The second time was when Oliver Cromwell and company besieged the place trying to get their hands on the Scottish Crown Jewels. They failed to get the jewels as the wily Scots managed to smuggle them out somehow before the Castle fell. There is a diorama of the siege in Castle which shows two impressive gun batteries in the Castle. This surprised me as I thought it would be a pain just to get food, etc. to the Castle. They must have been very determined and clever to haul a dozen canons up. Then again, it must have taken a lot of effort to build the place as the stones themselves would have had to have been carried by hand or garron up the narrow paths.

This last element helped preserve the site after the last occupants were on the wrong side of 1715 with predictable consequences. The difficult access made it relatively little used as source of stone for locals, very much unlike Arbroath Abbey, of which very little remains in situ.

Another infamous bit of history was the time 177 men and women were imprisoned for months in a cellar for refusing to acknowledge the king as the head of the church. Most did not survive the experience or being shipped to the New World for penal servitude. They were fools in my opinion. Then again, my ancestors' motto seems to have been: “When it comes time to sell out, get a good price.”

Dunnottar was a shock as it was heavily patronized by foreign tourists. I know I heard Spanish, French, Dutch, German and Italian being spoken. Other languages, distinctly possible.

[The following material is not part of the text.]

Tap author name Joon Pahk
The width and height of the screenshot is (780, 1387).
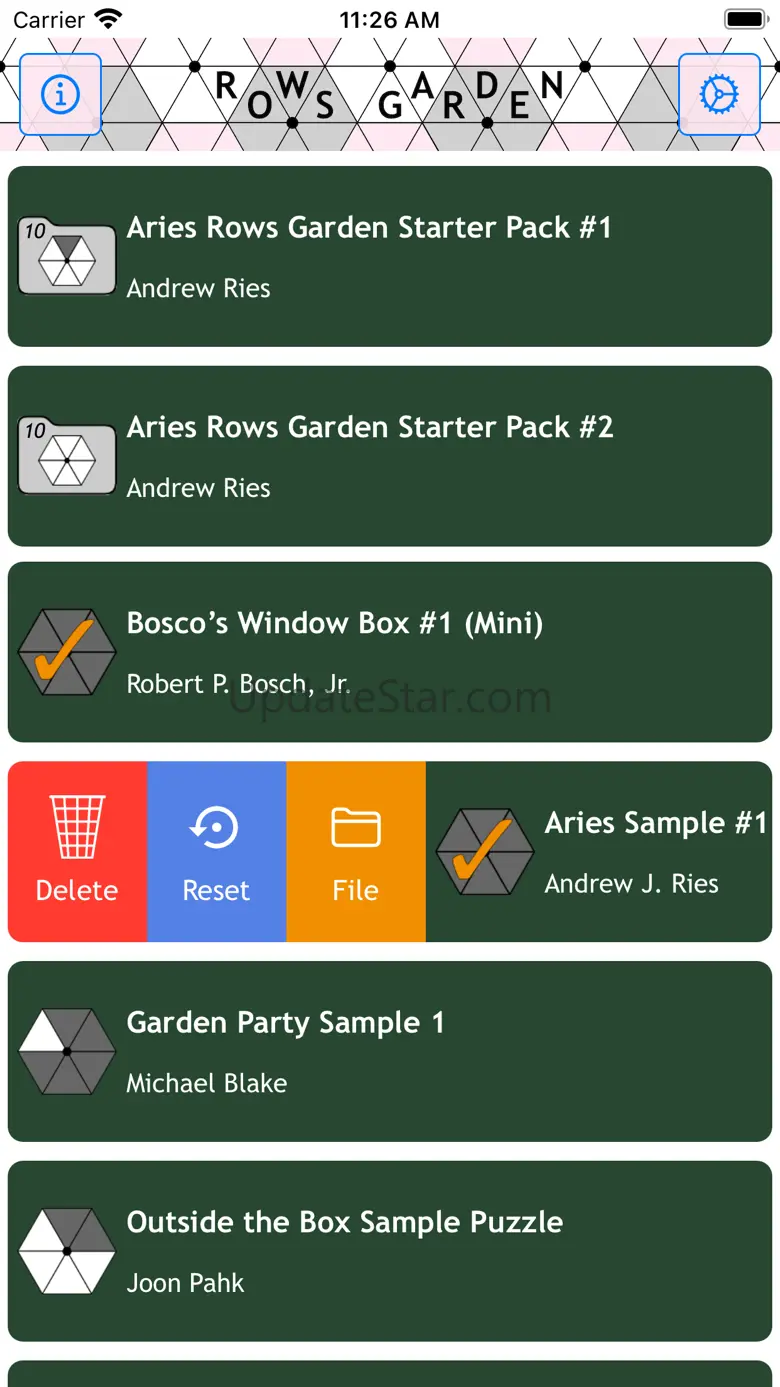point(185,1283)
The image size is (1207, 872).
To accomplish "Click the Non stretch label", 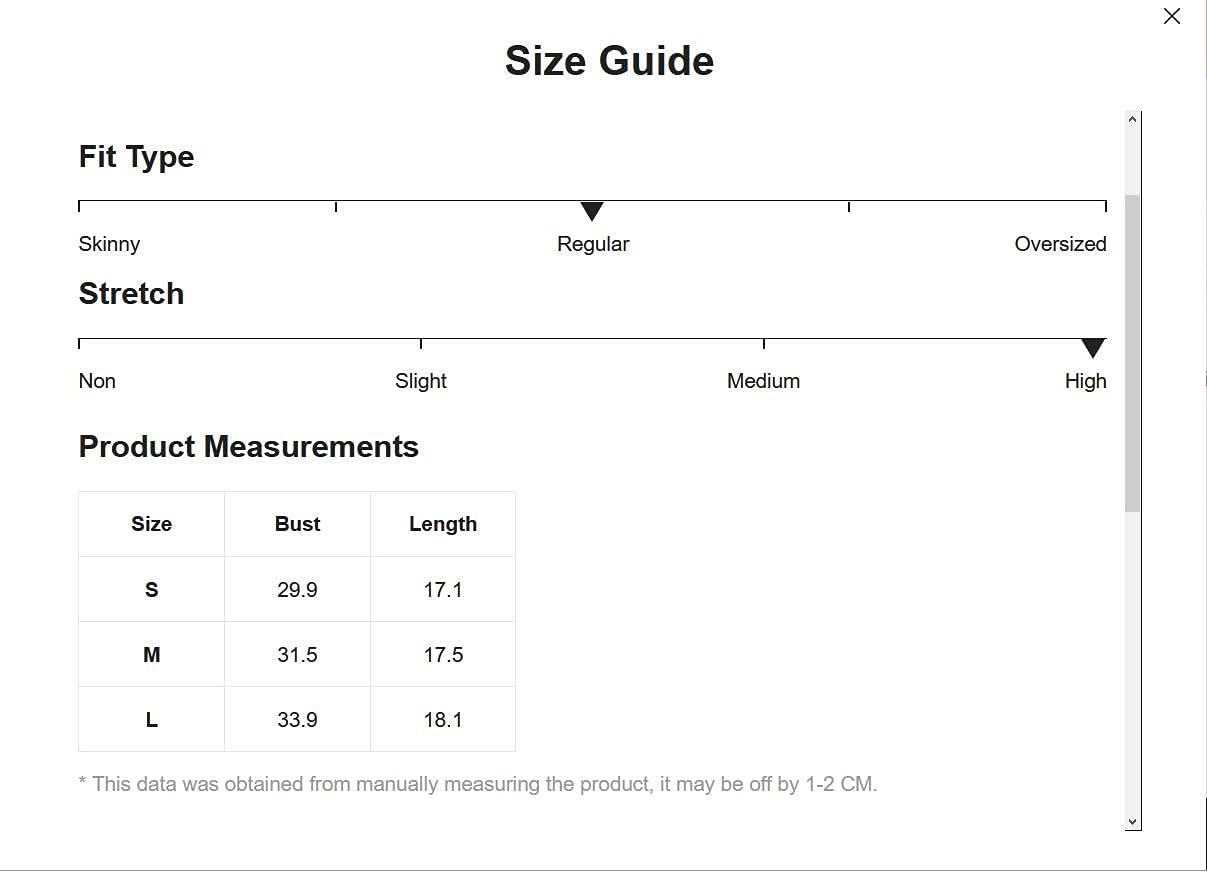I will pyautogui.click(x=97, y=381).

There was a lovely hill down to Stonehaven from Dunnottar Castle. This might have lured me into a bad choice. I was tempted to catch a train the rest of the way into Aberdeen, but I didn’t, confident that I would make it guided by my road map, Google Maps on the iPhone and the NCN. The basis of what went wrong showed up just outside of Stonehaven in the form a nearly completed motorway running North. It wasn’t open, but not only was it not on my road map, I was later to discover the Google Maps didn’t know about it. The NCN route took me through a maze of back roads, that at times went against my instincts. Nearing Aberdeen, I chose to believe Google Maps over it. After a longish downhill, I ended up on a dead end caused by the new motorway. The easiest way out turned out to be the very busy A90. I was sufficiently tired that I didn’t give a damn about the high speed traffic: it lead to Aberdeen and it was downhill. I was soon doing 50 km/h. 

I found the hostel at about 6:30. I was disappointed to find my room was on the top floor which owing to poor planning, meant three trips up before I could shower, then check Google for the nearest place to eat. Thankfully, that was just across the street, as I have rarely felt so exhausted.

Thankfully, today is a rest day as I am still exhausted.

After doing laundry this morning, my first stop was to get the NCN map for Aberdeenshire. As Mummy has commented to me, I have been using the NCN more this trip than on other trips to the UK. There are several reasons for this. The first is that I happen to have chosen a route that the NCN has mapped. Note the frequency of references to NCN route 1. This is a major route which many cyclists have done before me. As well, I am traveling in areas well equipped with backroads, but less so with signs. Furthermore, I now require reading glasses to read maps, so on-the-fly map reading is a thing of the past. I now bike with reading glasses around my neck. All this to say that the NCN is now more useful to me now than before.